Ashwini rolled her eyes. “I guess it’s better than John Smith.”
“No, that’s his real name. Plus, since he was good enough to provide photo ID when he booked, I know it’s my target.” He grabbed a deep blue woolen scarf and wrapped it around his neck twice. “I know what you’re thinking, that he’s throwing me off the scent—but I did my research. Bill Smith is an accountant who goes by the book.”
“Then why is he attempting to skip out on his Contract?” Only the morons, the deluded, and the arrogant tried to cheat the angels. Especially when the resulting punishments were known to be pitiless. Ashwini would’ve felt sorry for the vamps she brought back to face punishment except that no one had to choose vampirism. Once you made that bargain, though, it was your responsibility to keep it.
After all, there were no take-backs when it came to the near-immortality bestowed in return for the hundred years of Contracted service.
“Bill Smith thinks he found a loophole,” Demarco answered with a roll of his own eyes. “That’s according to the certified letter he left his angel. And there might be a woman involved. Isn’t there always?” A woebegone look. “Us poor males don’t stand a chance.” Gloves on, he left with a quick laughing salute, promising to message them if he did in fact pick up Bill Smith at the bus station.
Alone with Honor, Ashwini said, “Dmitri giving good blood aside, how’s the vamp thing going?” They’d talked after Honor’s return to the city, but her friend continued to adjust to her new life.

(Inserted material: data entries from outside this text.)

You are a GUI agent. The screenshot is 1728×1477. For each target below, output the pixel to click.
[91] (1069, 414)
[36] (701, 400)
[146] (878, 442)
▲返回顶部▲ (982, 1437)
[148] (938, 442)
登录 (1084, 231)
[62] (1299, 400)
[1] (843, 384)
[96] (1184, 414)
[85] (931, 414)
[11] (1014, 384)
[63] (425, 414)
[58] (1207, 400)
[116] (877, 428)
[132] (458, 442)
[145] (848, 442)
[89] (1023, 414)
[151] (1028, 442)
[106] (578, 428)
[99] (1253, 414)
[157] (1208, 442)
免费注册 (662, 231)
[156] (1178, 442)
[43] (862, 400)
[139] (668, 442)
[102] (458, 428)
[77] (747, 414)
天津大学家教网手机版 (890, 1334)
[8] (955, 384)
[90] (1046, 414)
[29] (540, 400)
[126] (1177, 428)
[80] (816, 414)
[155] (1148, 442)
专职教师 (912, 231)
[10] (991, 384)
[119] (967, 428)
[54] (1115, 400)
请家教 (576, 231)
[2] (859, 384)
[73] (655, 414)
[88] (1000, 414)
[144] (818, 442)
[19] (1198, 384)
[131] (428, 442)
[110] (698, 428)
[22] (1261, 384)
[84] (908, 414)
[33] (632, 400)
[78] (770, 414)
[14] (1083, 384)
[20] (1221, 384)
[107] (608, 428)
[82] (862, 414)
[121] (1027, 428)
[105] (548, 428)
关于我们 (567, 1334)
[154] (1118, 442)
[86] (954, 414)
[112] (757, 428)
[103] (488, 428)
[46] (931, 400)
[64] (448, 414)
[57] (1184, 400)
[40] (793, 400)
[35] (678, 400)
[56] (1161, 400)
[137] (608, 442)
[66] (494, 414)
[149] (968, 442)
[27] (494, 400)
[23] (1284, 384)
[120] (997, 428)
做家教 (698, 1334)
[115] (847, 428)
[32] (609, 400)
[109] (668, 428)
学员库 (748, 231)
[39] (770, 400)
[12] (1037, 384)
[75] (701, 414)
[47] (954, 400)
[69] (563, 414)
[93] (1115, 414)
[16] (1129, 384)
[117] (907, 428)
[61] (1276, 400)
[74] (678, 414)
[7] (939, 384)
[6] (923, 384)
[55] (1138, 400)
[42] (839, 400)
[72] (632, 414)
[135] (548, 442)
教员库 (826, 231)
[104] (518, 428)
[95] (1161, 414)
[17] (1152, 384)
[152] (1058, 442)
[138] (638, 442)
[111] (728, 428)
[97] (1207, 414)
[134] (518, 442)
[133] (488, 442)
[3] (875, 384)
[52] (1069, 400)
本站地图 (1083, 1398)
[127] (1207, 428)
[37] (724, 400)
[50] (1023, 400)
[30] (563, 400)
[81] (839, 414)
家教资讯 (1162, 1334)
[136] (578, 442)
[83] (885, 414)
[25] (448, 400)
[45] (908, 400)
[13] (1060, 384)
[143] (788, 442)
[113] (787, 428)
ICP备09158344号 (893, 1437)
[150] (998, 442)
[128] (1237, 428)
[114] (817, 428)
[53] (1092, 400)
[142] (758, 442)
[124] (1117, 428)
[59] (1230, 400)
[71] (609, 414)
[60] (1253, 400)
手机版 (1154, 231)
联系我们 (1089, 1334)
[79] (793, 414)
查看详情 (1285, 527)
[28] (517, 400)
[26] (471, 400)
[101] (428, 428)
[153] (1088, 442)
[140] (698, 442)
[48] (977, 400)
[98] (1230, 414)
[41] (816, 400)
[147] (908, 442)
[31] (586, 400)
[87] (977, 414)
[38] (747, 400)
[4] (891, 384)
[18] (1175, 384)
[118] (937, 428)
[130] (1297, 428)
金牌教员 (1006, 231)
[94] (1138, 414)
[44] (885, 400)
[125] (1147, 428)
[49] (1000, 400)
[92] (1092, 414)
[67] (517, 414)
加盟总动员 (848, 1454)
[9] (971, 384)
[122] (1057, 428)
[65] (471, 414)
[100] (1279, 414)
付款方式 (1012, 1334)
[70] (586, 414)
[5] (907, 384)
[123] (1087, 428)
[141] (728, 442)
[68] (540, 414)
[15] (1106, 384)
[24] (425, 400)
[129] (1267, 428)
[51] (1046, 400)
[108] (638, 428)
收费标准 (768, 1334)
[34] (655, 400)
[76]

“It is a bit weird, realizing I’m not human any longer. I forget all the time and then something reminds me and I go through the surprise of it all over again.” She snuck a taste of Ashwini’s chocolate milk. “But no one’s treated me any different—at the Guild, I mean. I was worried about that, you know?”
“Idiot.” Only way a hunter lost his or her right to the loyalty of her brethren was if she betrayed them. “You do realize you’ll now be a hunter for eternity?”
Honor’s smile turned her eyes an incredible jeweled shade that was breathtaking, her immortality unmistakable at that instant. “I’m happy, Ash. Happier than I’ve ever been. Dmitri . . .” A shake of her head. “I don’t have the words.”
“You don’t need them.” Ashwini had sensed the soul-deep connection between Honor and Dmitri the first time she saw them together. As if two broken halves of a whole had found their way to each other, and in the process healed the fractures in one another.
Sometimes, she thought Janvier could do the same for her, if only she’d let him in.
Honor closed her hand over Ashwini’s where it lay on the table, the two of them having been friends long enough that the other woman wasn’t threatened by her abilities. Ashwini, in turn, had no problem dealing with Honor’s touch. Even with the horror she’d suffered, Honor was Honor, no ugly surprises, just an old, old soul. The nightmares that had tormented her in the aftermath of her abduction were long gone, vanquished by a fierce spirit that had chosen love over darkness.
“It’s a wonderful thing, Ash . . . and you can have it with Janvier. He adores you.”
“I know.” It was a rasp of sound, the need inside her a vast emptiness.
She adored him, too.
And because she did, she had to find a way to tell him the truth.